Your goal
Please write out all the entries exactly, without the pictures.

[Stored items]
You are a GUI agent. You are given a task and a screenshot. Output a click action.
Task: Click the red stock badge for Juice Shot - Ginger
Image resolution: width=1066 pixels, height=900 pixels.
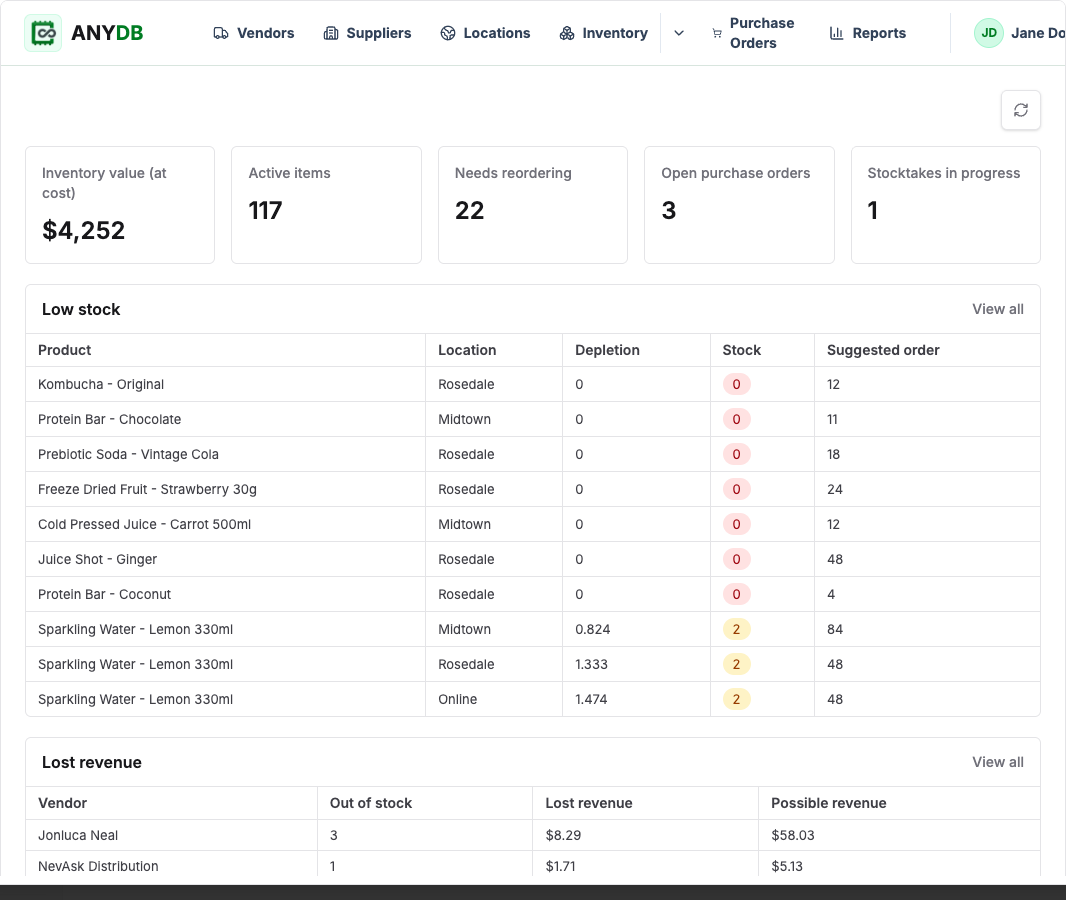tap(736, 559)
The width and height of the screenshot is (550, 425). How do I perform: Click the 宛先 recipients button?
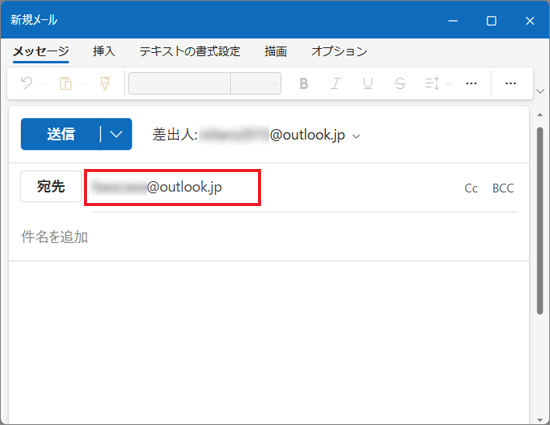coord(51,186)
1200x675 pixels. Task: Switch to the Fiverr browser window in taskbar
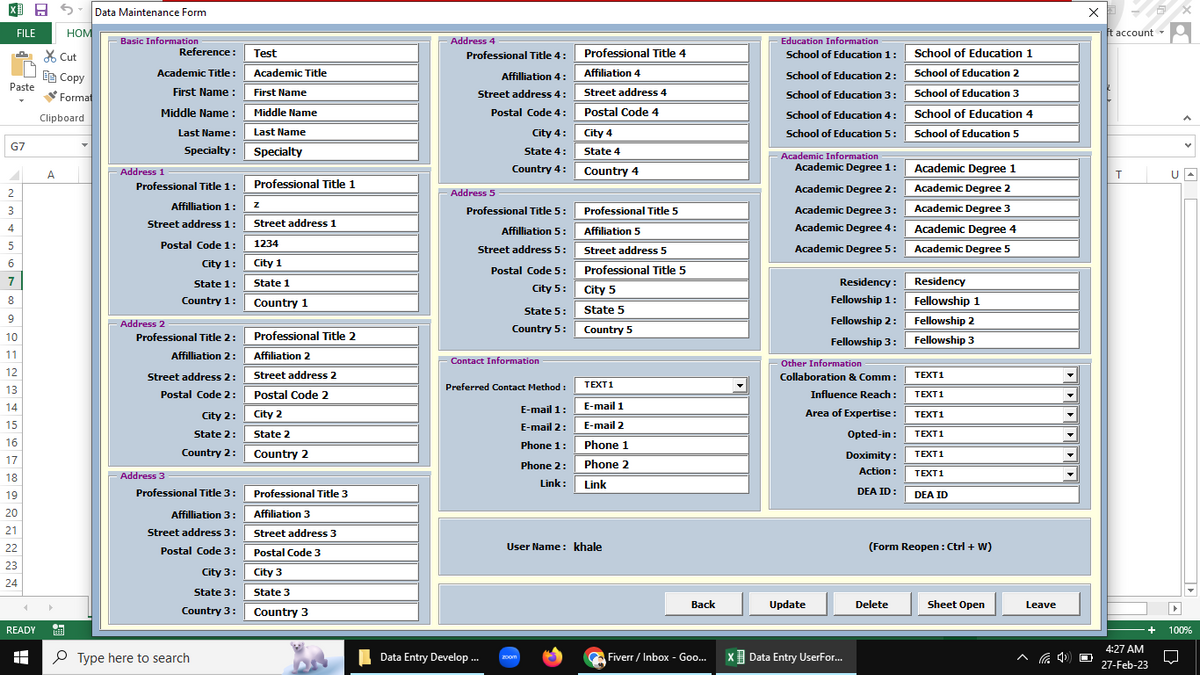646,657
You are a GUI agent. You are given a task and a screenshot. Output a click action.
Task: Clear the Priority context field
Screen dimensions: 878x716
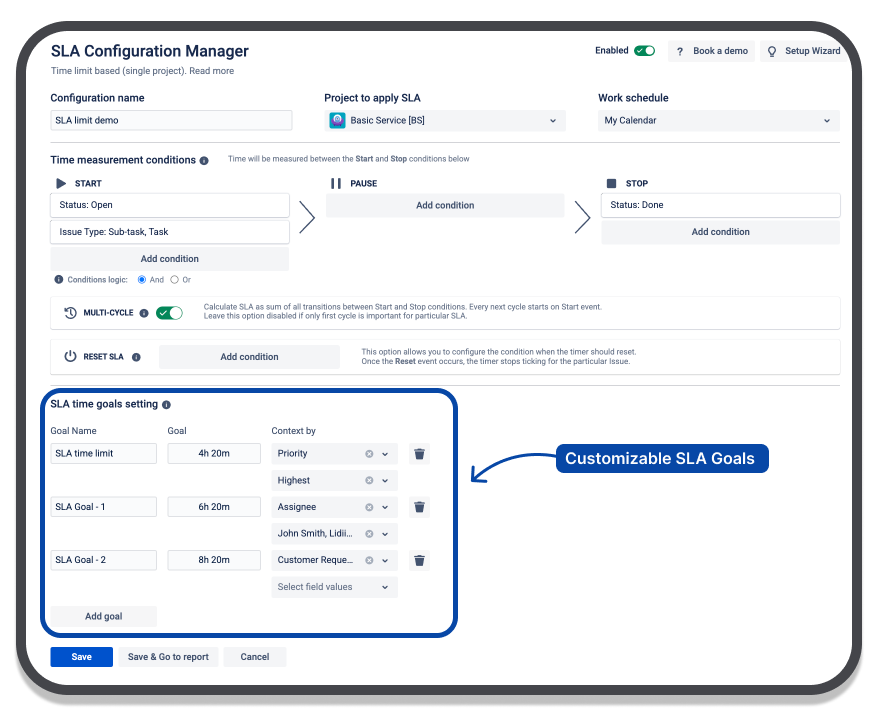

Solution
You are a GUI agent. You are given a task and a screenshot. Output a click action.
Task: Click the red stock badge for Juice Shot - Ginger
Image resolution: width=1066 pixels, height=900 pixels.
tap(736, 559)
The width and height of the screenshot is (550, 425). How do I perform: Click the 宛先 recipients button?
coord(51,186)
1200x675 pixels. Task: Switch to the Fiverr browser window in taskbar
646,657
You are a GUI agent. You are given a task and a screenshot. Output a click action.
Task: Clear the Priority context field
Screen dimensions: 878x716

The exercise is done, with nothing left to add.